Using symbolism in D&D campaign design, Part I

 

The symbolism of numbers is the first type of symbol to be explored in this series.

 

Of late, this writer has been reading T.A. Kenner’s Symbols and Their Hidden Meanings. The book explores the idea of symbolism constituting a sort of subliminal language that we use to inform each other about the world around us. According to Kenner, this language can provide very focused meaning to very narrow audiences (such as the significance of the number 42 to Douglas Adams fans) to almost universal meaning (like the color yellow – the most visible to the human eye – being used for situations or objects that require attention, such as signage, traffic signals, and American taxi cabs and school buses).

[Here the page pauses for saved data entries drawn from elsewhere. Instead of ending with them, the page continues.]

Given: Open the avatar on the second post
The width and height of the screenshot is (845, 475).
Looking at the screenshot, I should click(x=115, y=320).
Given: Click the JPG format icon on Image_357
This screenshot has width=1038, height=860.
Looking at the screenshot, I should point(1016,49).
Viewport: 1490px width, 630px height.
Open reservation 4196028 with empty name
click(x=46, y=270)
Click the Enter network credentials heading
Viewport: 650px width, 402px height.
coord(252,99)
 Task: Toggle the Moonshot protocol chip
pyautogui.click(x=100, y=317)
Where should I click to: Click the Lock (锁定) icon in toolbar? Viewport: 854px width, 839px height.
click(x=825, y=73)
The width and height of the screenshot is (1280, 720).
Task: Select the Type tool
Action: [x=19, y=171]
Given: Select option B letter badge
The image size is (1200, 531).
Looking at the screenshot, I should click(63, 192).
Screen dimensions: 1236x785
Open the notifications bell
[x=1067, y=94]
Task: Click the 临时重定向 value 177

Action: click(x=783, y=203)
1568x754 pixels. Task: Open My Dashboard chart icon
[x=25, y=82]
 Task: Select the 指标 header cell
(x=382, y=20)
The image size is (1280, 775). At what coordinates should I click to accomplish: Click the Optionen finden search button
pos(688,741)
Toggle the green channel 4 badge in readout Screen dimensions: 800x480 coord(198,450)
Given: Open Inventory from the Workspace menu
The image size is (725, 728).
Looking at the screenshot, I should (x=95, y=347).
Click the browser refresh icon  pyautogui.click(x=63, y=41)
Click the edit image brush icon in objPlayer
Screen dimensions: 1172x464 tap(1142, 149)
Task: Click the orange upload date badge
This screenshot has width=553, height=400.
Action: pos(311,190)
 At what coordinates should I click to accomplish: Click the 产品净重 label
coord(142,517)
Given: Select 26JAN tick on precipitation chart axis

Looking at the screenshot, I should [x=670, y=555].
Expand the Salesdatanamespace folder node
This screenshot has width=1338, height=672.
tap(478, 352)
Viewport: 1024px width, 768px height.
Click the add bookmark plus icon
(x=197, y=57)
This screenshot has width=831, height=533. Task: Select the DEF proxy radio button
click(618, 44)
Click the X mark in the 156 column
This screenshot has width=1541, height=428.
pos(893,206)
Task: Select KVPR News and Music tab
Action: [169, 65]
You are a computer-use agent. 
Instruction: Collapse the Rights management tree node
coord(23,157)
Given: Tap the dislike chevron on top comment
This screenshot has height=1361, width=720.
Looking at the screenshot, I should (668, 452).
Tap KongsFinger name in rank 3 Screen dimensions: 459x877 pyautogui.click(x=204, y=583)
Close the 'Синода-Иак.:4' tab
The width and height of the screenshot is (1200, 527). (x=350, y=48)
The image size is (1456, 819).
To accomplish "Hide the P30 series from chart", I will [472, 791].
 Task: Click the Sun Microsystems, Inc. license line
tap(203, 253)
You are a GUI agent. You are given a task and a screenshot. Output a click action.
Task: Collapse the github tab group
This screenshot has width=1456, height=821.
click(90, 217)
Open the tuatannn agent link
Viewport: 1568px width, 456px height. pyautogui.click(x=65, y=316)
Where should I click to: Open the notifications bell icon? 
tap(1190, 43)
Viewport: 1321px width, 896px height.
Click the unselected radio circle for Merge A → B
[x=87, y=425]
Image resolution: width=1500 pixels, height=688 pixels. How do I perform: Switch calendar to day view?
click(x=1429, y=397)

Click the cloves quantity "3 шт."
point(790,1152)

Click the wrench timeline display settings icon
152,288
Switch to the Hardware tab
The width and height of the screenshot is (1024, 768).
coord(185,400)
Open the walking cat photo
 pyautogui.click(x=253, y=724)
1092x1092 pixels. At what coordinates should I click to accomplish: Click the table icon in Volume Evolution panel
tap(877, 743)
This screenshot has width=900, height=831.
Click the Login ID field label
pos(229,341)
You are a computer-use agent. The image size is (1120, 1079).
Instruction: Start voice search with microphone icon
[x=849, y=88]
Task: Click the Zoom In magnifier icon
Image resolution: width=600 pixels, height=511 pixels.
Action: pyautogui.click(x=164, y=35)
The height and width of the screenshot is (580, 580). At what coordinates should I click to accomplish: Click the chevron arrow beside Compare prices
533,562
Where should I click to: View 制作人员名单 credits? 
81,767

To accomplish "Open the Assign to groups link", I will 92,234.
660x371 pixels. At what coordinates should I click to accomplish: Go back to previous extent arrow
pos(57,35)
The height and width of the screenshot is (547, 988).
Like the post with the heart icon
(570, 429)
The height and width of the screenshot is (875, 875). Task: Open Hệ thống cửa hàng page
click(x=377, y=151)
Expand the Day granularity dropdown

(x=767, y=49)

For dungeon masters (DMs), Kenner’s arguments give rise to two applications for fantasy world-building: (1) including symbolism that players, as humans, may instinctively respond to emotionally, even if they don’t consciously recognize the symbols, and (2) extrapolating from real-world symbolism to create believable symbols for fantasy cultures, especially non-human ones.

This series of three posts (which will be interrupted by tomorrow’s Crime Scene Sunday, but will be otherwise published in sequence) will apply Kenner’s observations about numbers, art and architecture, and power and identity to D&D setting design.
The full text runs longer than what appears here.